Opened early this year, The Hotel Bennet has been twenty years in the making and will be known as one of the most opulent hotels in the Charleston area.
The CEO of this project, Michael Bennet, had to jump through several legal hoops during development, including an aspect of the buildings height restrictions. Fortunately, he’s an old hat to the development game. The renovation of this historic building has taken a European approach to style and architecture, using marble, limestone, and copper infused with “Carolina Lowcountry Soul” as described by Forbes.

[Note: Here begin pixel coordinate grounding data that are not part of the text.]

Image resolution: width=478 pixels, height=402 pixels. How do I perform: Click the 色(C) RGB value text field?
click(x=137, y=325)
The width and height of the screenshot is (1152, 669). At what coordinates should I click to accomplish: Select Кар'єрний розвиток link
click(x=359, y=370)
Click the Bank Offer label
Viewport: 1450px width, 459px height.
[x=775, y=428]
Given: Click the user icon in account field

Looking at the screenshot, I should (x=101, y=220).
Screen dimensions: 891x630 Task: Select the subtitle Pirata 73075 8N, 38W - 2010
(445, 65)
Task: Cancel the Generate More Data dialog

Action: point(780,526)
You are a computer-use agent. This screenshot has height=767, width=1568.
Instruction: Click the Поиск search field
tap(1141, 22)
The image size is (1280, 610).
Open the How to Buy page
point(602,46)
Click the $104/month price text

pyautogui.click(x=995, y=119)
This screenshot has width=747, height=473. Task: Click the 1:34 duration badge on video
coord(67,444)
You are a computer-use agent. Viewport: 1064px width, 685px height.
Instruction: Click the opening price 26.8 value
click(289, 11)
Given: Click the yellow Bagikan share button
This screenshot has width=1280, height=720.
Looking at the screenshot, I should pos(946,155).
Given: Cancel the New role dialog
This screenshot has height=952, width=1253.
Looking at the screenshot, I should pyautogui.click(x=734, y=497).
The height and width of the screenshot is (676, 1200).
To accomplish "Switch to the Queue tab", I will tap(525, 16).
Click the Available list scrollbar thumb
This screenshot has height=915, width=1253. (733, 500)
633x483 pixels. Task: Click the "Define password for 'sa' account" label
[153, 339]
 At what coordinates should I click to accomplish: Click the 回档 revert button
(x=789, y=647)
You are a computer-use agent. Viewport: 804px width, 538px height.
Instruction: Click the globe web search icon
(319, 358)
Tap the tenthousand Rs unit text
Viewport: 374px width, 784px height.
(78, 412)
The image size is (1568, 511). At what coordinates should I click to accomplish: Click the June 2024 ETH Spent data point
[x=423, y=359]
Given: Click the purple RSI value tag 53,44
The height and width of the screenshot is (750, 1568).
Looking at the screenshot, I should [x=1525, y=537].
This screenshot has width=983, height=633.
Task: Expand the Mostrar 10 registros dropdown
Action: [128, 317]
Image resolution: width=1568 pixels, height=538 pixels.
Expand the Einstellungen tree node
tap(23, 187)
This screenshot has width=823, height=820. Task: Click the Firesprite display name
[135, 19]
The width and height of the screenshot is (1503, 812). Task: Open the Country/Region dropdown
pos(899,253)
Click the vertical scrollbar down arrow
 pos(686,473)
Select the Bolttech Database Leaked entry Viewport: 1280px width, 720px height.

Located in the heart of Charleston this establishment, the hotel features a two-story restaurant headed by Executive Chef Michael Sichel, a French-style patisserie and a rooftop bar and pool. And don’t forget the champagne bar. The expansive hotel took 47 months to build, starting in March 2015.
If not baby’s bottom new, you will still find high quality, well-established lodgings in this historic city. A top hotel review site has two Charleston hotels ranked for best the in country in 2019 ranking first and third; the French Quarter Inn and The Spectator hotel.
The French Quarter Inn, located in downtown Charleston, features personalized travel plans created by the exceptionally competent front desk staff, a daily wine and cheese reception in the opulent lobby, free bike rentals (the classic ones with a basket, of course) and rooms with breathtaking views regardless of your budget.
For those renting the Luxury King Balcony Full Sweet, a full king sized bed, a furnished balcony and a fireplace can be turned on at the end of an active sightseeing day. Hotdog!
The Spectator Hotel is, ‘a little waterside beauty” and is, “regularly ranked among the city of Charleston’s most luxurious retreats.” Opened in 2015, the hotel offers front door access to Charleston’s market, historic neighborhoods are all with a three-mile walking distance and conveniently surrounded by a variety of shopping, art galleries, and fine dining.
Though a smaller establishment, the lobby and adjacent bar are expertly designed for aesthetic pleasure and facilitated conversation with a cross between the 1920s flare and upscale modern. And don’t forget to tip the rotating butler, around for all your luxury vacation details and needs.
The Charleston Market was once called and is sometimes still referred to as “the slave market” because of its long history of being the place slaves went to buy food for the plantations. A special aspect of the market are the ladies who make and sell their own special Charleston baskets. It goes back all the way to Africa, and their careful construction out of sweetgrass and palmetto leaves makes these items special indeed.
The Charleston City Market is located right n the heart of the city on Meeting Street, about a 10-minute walk from Broad Street, the city’s main drag. If you choose to drive, you’ll find only limited street parking available. Find out more about vendors and goods on the market website.